The study involving a survey of 293 women who played video games online showed that, while they did not like general abuse such as swearing and insults about their game-playing skills, they could dismiss these types of comments from their mind pretty easily.
But even after the game was over, women continued to think about the sexist comments, rape jokes and threats, and other sexually related comments that they received while playing with men.
"Most women players understand trash talking and having their playing skill insulted, even if they don't like it," said lead author of the study Jesse Fox, professor of communication at The Ohio State University in the US.
"But what disturbs them is being targeted simply for being a woman. They don't easily forget those comments and continue to think about them when they're done playing," Fox noted.
The findings appeared online in the journal New Media & Society.
For the study, the researchers recruited women from online forums, blogs and social media sites for an online survey on experiences with trash talking and harassment in video games. The average age of the women who participated was 26.
Results showed that sexual harassment seemed to bother them more than general harassment.
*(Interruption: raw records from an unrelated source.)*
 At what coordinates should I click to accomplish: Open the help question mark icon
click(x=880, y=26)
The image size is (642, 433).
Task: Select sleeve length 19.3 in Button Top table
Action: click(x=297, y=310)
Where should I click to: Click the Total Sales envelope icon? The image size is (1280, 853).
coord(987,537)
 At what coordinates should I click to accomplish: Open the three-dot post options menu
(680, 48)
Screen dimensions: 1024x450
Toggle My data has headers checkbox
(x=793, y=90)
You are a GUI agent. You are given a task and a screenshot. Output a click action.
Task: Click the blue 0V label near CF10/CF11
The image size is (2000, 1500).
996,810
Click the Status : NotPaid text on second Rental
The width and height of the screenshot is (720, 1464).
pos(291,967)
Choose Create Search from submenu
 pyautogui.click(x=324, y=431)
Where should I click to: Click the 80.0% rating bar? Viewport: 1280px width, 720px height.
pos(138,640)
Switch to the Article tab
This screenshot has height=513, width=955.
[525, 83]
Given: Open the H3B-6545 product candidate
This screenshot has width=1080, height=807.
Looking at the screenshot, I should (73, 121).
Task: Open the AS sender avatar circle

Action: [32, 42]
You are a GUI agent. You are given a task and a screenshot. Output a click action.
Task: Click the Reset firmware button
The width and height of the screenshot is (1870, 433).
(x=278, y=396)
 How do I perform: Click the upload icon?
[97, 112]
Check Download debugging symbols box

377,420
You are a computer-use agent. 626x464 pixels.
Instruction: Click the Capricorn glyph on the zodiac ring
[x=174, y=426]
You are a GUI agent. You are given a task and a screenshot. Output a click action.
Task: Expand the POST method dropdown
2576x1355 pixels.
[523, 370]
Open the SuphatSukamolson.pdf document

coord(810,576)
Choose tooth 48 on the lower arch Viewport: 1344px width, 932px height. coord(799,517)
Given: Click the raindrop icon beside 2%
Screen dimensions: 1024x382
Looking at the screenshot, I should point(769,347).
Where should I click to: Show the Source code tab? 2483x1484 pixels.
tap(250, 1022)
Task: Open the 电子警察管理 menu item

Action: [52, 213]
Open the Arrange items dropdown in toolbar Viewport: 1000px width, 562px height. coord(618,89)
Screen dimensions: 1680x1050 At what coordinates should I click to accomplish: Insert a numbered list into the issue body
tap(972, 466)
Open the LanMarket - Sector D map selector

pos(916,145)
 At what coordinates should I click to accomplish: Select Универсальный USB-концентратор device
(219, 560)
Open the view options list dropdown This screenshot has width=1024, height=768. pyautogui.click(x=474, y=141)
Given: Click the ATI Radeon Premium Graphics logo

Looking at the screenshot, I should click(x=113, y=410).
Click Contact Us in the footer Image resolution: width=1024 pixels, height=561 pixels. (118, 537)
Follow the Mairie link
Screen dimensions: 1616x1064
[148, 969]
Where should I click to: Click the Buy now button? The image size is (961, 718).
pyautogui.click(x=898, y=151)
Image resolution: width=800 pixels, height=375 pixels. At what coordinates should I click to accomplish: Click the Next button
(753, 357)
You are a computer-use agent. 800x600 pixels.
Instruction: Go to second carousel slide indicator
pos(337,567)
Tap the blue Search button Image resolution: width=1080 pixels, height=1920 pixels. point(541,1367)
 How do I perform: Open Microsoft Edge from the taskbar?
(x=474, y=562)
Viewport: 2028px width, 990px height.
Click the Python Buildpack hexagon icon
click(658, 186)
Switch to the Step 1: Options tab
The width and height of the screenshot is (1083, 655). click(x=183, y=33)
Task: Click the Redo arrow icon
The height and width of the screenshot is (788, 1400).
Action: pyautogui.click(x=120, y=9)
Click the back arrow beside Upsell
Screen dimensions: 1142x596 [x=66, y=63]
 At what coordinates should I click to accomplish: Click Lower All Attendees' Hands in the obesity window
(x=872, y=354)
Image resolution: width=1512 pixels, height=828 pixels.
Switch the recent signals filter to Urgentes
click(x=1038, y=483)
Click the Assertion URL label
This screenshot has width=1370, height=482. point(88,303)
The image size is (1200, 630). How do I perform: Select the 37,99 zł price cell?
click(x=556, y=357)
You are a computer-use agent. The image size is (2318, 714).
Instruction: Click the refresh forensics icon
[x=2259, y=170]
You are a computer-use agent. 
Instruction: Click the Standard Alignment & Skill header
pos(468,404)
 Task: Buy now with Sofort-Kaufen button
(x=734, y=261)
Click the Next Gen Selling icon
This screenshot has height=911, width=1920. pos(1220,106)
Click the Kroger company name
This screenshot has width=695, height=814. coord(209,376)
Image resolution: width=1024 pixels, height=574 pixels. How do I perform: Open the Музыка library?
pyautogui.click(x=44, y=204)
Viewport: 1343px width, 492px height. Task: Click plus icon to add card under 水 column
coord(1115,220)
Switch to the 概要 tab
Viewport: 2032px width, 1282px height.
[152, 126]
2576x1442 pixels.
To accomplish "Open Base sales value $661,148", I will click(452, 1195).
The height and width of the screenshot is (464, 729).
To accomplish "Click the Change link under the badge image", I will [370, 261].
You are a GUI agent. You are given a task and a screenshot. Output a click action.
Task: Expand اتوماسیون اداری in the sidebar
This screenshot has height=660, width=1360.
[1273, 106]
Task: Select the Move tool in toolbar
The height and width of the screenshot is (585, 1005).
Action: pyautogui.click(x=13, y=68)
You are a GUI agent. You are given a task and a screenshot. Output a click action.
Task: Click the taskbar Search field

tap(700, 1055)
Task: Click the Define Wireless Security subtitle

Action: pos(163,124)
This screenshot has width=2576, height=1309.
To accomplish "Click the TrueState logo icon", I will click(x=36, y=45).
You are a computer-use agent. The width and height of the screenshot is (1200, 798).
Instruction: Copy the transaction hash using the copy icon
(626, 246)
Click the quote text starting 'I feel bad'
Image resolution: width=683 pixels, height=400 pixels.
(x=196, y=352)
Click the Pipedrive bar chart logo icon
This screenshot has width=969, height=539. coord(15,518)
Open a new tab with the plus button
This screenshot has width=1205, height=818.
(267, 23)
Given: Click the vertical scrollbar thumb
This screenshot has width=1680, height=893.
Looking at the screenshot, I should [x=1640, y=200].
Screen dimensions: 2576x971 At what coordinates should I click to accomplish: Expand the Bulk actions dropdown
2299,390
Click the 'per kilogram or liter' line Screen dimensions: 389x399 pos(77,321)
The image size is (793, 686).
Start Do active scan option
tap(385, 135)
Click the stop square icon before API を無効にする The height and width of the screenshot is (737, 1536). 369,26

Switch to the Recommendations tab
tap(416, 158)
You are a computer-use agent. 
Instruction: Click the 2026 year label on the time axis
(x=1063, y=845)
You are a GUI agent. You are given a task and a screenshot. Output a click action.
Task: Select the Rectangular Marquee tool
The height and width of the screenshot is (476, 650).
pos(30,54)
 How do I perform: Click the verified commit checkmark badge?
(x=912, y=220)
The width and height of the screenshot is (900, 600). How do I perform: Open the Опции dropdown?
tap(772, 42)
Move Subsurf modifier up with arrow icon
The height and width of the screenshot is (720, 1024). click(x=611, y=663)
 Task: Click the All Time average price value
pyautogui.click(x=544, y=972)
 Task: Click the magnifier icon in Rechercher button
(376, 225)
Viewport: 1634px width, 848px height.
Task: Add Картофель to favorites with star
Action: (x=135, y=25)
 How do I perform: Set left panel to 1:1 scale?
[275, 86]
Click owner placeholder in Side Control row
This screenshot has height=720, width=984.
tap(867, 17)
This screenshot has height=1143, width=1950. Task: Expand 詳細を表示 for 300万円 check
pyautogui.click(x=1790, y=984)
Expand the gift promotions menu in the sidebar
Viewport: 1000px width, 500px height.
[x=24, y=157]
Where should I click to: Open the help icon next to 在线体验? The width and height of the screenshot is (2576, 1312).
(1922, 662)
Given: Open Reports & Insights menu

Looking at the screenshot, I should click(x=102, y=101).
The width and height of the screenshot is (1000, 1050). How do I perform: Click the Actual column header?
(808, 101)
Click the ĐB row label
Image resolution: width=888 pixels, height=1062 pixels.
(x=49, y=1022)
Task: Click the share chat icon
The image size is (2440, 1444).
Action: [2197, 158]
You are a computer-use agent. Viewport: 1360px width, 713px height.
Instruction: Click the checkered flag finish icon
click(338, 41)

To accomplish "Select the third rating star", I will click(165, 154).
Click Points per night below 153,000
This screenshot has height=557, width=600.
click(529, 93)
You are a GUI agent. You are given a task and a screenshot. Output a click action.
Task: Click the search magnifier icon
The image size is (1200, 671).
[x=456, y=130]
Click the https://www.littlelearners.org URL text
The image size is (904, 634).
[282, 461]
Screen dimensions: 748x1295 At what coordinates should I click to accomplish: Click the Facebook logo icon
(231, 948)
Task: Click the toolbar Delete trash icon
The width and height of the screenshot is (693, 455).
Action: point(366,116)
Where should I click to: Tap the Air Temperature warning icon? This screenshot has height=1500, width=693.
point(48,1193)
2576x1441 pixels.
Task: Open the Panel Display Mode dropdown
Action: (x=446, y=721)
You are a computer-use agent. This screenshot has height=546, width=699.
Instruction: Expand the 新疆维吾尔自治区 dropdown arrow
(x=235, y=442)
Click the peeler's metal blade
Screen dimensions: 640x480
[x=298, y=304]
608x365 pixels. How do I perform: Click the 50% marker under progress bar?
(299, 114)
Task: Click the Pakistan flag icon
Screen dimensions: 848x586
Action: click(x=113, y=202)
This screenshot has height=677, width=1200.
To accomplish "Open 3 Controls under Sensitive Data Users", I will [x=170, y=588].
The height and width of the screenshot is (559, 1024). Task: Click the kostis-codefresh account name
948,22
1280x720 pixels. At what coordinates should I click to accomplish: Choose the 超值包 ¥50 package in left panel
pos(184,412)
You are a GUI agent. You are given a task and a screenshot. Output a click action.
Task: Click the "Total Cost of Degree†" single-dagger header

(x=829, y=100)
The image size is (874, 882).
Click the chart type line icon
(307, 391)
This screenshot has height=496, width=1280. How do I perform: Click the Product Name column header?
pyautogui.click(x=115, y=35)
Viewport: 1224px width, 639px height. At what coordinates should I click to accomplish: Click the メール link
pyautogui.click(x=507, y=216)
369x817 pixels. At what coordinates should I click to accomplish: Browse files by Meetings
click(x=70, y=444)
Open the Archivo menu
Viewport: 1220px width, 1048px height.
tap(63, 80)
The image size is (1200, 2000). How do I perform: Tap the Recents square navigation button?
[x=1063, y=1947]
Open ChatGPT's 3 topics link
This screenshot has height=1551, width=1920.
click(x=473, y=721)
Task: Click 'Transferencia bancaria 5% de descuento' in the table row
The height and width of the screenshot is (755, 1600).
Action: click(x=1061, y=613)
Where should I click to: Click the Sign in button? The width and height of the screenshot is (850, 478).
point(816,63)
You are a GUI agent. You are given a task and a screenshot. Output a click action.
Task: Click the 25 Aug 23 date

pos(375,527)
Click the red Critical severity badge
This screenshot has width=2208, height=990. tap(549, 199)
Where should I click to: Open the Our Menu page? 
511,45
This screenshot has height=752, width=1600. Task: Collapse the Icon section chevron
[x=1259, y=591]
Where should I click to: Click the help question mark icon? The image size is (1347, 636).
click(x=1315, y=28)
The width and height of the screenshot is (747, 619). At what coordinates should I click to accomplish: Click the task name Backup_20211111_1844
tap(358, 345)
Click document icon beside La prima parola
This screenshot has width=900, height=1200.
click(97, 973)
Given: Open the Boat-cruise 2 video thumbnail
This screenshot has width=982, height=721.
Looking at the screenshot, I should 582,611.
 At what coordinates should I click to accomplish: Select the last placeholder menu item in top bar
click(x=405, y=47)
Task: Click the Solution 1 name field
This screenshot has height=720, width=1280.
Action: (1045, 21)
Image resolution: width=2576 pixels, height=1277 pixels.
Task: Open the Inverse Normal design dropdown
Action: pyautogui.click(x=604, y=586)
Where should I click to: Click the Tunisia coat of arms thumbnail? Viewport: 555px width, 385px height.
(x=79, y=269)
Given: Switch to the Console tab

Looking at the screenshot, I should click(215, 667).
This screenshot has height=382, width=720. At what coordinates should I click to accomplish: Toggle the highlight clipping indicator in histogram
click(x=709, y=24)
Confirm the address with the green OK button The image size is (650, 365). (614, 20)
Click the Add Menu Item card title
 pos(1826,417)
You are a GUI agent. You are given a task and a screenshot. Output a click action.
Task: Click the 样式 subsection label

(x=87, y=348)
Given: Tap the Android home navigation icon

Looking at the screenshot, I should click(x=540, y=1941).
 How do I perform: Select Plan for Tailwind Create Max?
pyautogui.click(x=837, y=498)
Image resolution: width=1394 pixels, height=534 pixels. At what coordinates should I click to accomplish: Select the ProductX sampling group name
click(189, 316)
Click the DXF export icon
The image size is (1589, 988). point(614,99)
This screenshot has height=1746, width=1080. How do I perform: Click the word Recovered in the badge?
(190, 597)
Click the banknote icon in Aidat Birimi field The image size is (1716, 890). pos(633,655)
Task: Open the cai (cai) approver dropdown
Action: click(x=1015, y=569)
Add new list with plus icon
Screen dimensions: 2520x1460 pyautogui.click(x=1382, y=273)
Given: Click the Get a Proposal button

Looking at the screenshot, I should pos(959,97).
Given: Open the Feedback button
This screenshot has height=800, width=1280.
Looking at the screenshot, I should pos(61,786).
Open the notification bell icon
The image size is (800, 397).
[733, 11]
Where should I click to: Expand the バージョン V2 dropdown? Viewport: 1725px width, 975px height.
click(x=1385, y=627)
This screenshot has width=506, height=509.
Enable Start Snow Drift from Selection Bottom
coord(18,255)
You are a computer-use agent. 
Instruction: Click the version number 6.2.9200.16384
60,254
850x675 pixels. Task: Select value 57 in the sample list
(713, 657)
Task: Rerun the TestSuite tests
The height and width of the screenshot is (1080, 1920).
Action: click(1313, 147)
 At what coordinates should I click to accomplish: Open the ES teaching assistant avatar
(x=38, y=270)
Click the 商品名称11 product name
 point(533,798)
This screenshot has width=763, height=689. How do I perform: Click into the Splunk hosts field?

"They don't forget about sexual harassment. The abuse that women experience online stays with them and has a real-world impact. They withdraw from the game and continue to think about what happened," Fox explained.
In addition, women who perceived that gaming companies did not do enough to stop sexual harassment were more likely to withdraw from playing.
"Gaming companies do drive women away when they don't take an active stance against online sexual harassment," Fox said.
"It makes women invisible in the gaming community. Gaming companies assume that there aren't many female players or that women aren't interested in online games when they're really just hiding their identity," she said.